Forbes recently reported that over 4 out of 5 people say their stress primarily comes from work. And we all know that it doesn’t end there. Oftentimes the way in which we work, our habits and our pace, spills over into our personal lives. A frenetic, hurried way of work leads to scattered results, more stress, and less productivity. Imagine the ongoing costs personally, relationally, and economically. What if we instead took a lesson from the calendar to embrace a more sustainable way of working that allows us to redefine our expectations of productivity?
Years ago I read the book, Wintering by Katherine May. In it she reframes our understanding of winter as not a catastrophic time, but a necessary crucible. She invites the reader to embrace the gifts of dormancy and hibernation. While it looks like things are slowing down, perhaps even dying, winter in fact is a time to let what you’ve planted already take root deep within the ground, while it looks like nothing is happening. Wintering and by another name, slow productivity, is in direct conflict with our expectations for visible activity as a proxy for actual productivity. We need a reframe of what it means to be productive.
Lately our team has been leaning into a few strategies that have helped us to redefine productivity on our own terms. Along the way, we’ve learned a few lessons about what is working and what we still need to tweak. Here’s a few suggestions on how managers can embrace habits of slow productivity to reduce stress and cognitive loads for themselves and their employees as we end 2024.
Do fewer things.
Cal Newport writes in his book Slow Productivity that the demand to prove your worth through visible activity produces inner turmoil. Resolving this inner turmoil is key to reframing productivity. This essentially means that we’re all doing the most. What if instead, we chose to do less? For years we’ve used language of deep work to grant ourselves permission to block off long stretches of time to work intensively on a singular project. Initially, there didn’t seem to be much to show for our effort. But, over the course of time we’ve produced new products and better content. We’re still working on our practices of balancing the volume of ongoing competing demands of small tasks that need to be completed (which we call rubber balls). We’ve learned that when we do prioritize the most important things, overall we do less and it usually leads to better results. Bonus, doing less also reduces our cognitive load which in turns means we’re carrying less mental and emotional labor from work back home.
Slow down..
Here’s what we know: our brains work better when we’re not rushing. One of the most damning things about our current pace as humans is what it’s doing to our bodies. Simply put, our bodies weren’t built to operate at our frenetic pace, it’s just not sustainable. As a team we’ve identified a few rhythms of rest and work, similar to the natural rhythms of output and dormancy found in nature. We take individual and collective sabbaticals. When someone is sick, our expectation is that they take care of themselves, no questions asked.
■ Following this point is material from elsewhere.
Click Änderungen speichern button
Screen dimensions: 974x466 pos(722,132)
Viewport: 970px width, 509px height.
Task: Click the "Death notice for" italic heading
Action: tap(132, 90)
Sometimes the most productive thing you can do is rest.
Embrace Radical Downtime.
In their book, The Self Driven Child by William Stixrud and Ned Johnson, they argue that “radical downtime, doing nothing on purpose, is one antidote to the mind-scattering and mind numbing effects of 24/7 technology and multi-tasking.” This matters because our minds need this alternation of rest, activity, rest, activity in order to function properly. Accordingly they offer two strategies: meditation and daydreaming as ways to provide ourselves with the necessary radical downtime that will ultimately lead to a refreshing of our brains. Since we know the brain develops according to how it’s used, if we want to operate as reflective, conscious beings, then they argue we really need unstressed periods of downtime everyday. For managers and leaders with pressures to produce, this is where it matters most. Neuroscientist Daniel Levitin contends, “insights are far more likely to come when you are in mind wandering mode than in the task focused mode. It is only when we let our minds wander that we make unexpected connections…”
Our culture values getting things done, but it’s time to question whether the cost has become too high. I’m grateful to be a part of a team at ManagerEQ where we’re reimagining a way of work that aligns more with our natural rhythms. It’s beyond time for this movement, and we believe managers are the key lever. To learn more about our work and get involved, connect with us at www.managereq.com.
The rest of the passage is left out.